Damals war Risse quasi fit wie ein Turnschuh, auch wenn er Schläppchen trug. Bereits als Schüler stieg er beim Turnen ein. Sein Vater nahm ihn mit in den Anbau vom Vereinslokal des TV Einigkeit in Dümpten. Auf engem Raum lernte Risse die ersten Schritte. „Entweder blieb man früher dabei oder man ging stiften“, sagt er und entschied sich in den 1950er-Jahren, weiter zu turnen. Dies machte sich bezahlt, denn der Mülheimer hatte Talent. Auch wenn die Voraussetzungen im Turnsaal nicht gerade optimal waren. „Wir hatten dort so wenig Platz, dass wir gar nicht viele Geräte aufbauen konnten. Daher begann seine Turnkarriere am Pauschenpferd statt am Boden. „Wir hatten für den Holzboden keine Matten“, erinnert sich Risse zurück.

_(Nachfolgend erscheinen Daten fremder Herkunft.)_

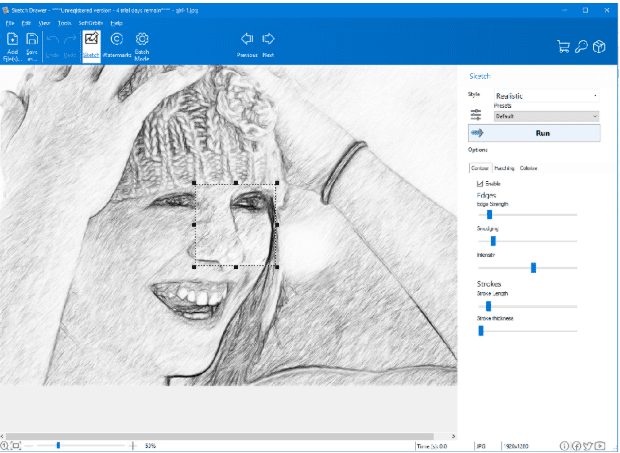This screenshot has height=453, width=620.
Task: Click the 3D box icon
Action: (599, 46)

An drei Geräten hat er einst begonnen

Auf dem Pferd mit den beiden Griffen machte er später viele Punkte, erhielt mitunter auch die „vollen zehn“, die beste Bewertung im Turnen. Verbunden war damit allerdings auch unheimlich viel Fleiß, aber der Dümptener zeigte sich ehrgeizig. Zunächst lernte er beim TV Einigkeit drei Geräte: neben dem Pauschenpferd noch Sprung (über das Pferd) sowie Reck. Vielmehr brachte er sich die Technik selbst bei und half seinen Kollegen. „Ich habe immer schon angetrieben“, gibt er zu.

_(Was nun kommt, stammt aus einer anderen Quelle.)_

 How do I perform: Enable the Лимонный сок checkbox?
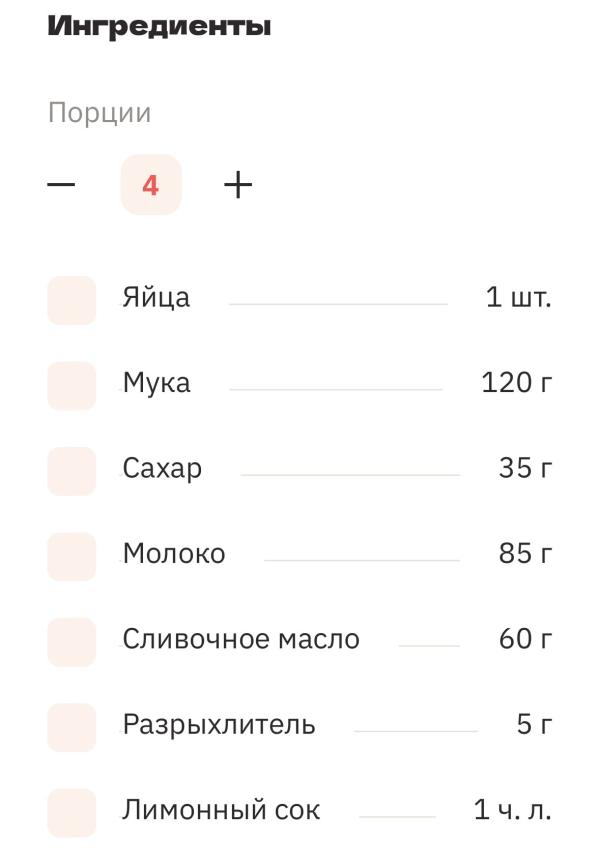[x=72, y=811]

Das Zugpferd war er in der Jugend dann bei der Mülheimer TG 1856. Dorthin wechselte Risse, um bessere Trainingsbedingungen zu haben. Und er war fester Bestandteil einer sechs Mann starken Riege, die sich auf Wettkämpfen auf Kreisebene, im Turngau Duisburg-Mülheim, hervorragend präsentierte. In einem Vergleichswettkampf des Gaus gegen die Grafschaft Moers errangen Risse und seine Riege auch den ersten Platz. Die Urkunde dazu hat er gemeinsam mit vielen Zeitungsartikeln in einem Koffer archiviert.

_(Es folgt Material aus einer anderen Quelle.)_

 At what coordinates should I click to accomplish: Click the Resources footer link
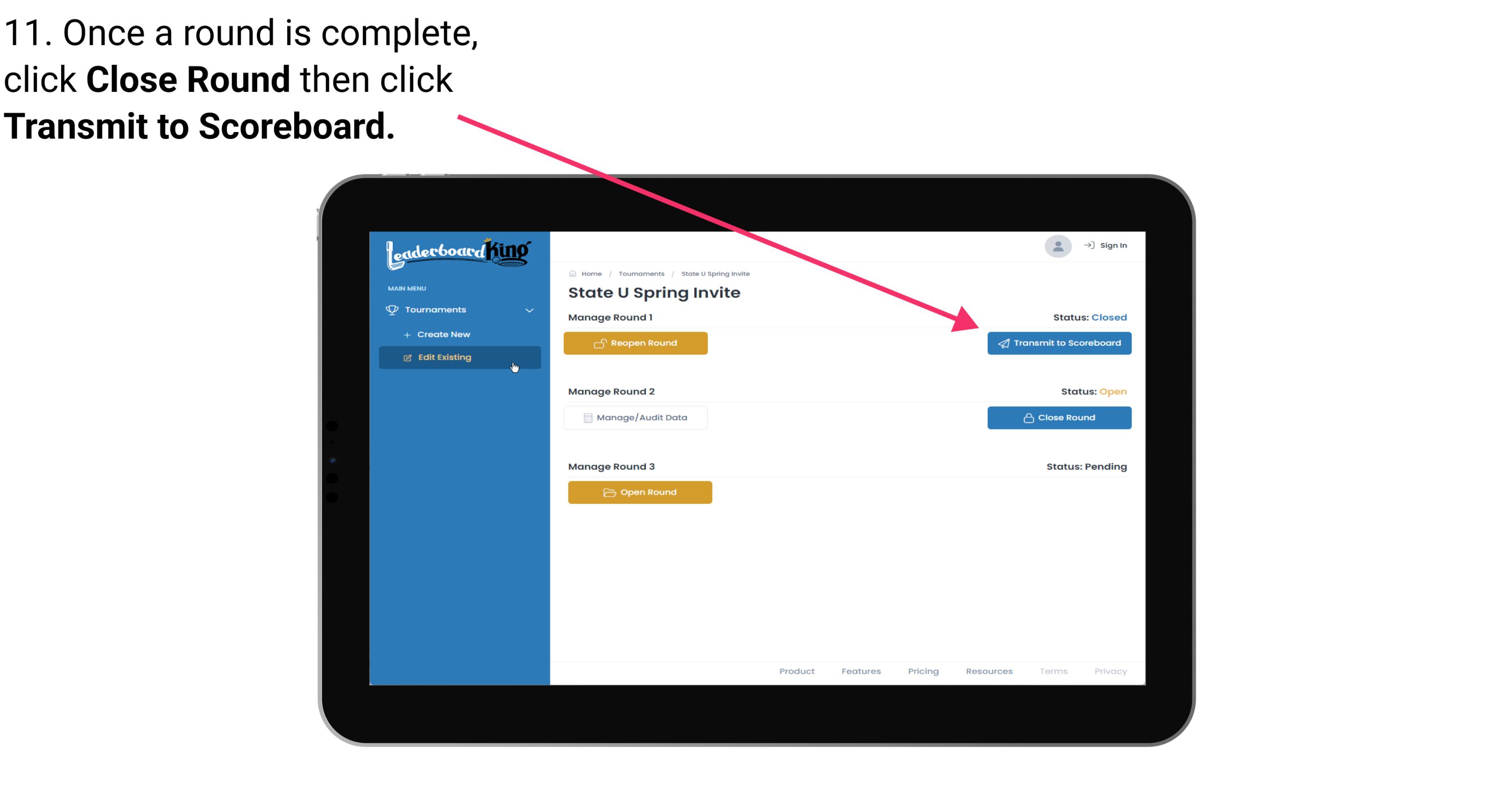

„An den Ringen war ich nur Mittelmaß“

Aufgrund der guten Leistung war die TG 1856 auch auf der Rheinlandebene bekannt und turnte mit seiner Mannschaft dort gegen bessere Gegner. Bei Auswärtswettkämpfen durften die Turner bei Familien der Gegner übernachten. In eine Landesauswahl kam Risse allerdings nie. Er lernte auch erst in seinem zweiten Verein, an den Ringen zu turnen. Das hatten die Riegenkameraden ihm voraus. „Man kann nicht alles aufholen, an den Ringen war ich nur Mittelmaß“, gesteht der ehemalige Turner, der dafür einmal in der Einzelwertung Rheinlandsieger wurde – natürlich am Pauschenpferd.

Vereinsintern lieferte er sich mit seinem alten Kollegen Hermann Fischdick Kopf-an-Kopf-Rennen, wenn es um die beste Punktzahl ging. Mal erturnte der eine mehr, mal der andere. Risses zwei Jahre jüngerer Bruder war später auch in der Riege dabei. „In 15 Jahren hat er mich ein einziges Mal geschlagen“, weiß der Sportbegeisterte noch genau. Die Riege brach hinterher zusammen, viele orientierten sich beruflich um. Risse war mit 34 Jahren mehr als ein Turn-Opa, brachte aber immer noch gute Ergebnisse, zeigte sich selbst aber oft bescheiden. „Für mich war es dann auch ein Schlussstrich.“

Später lief er noch Marathon, die Bestzeit liegt bei 3:45 Stunden. Heute schnitzt er große Holzfiguren. Das machen die Schultern auch noch mit.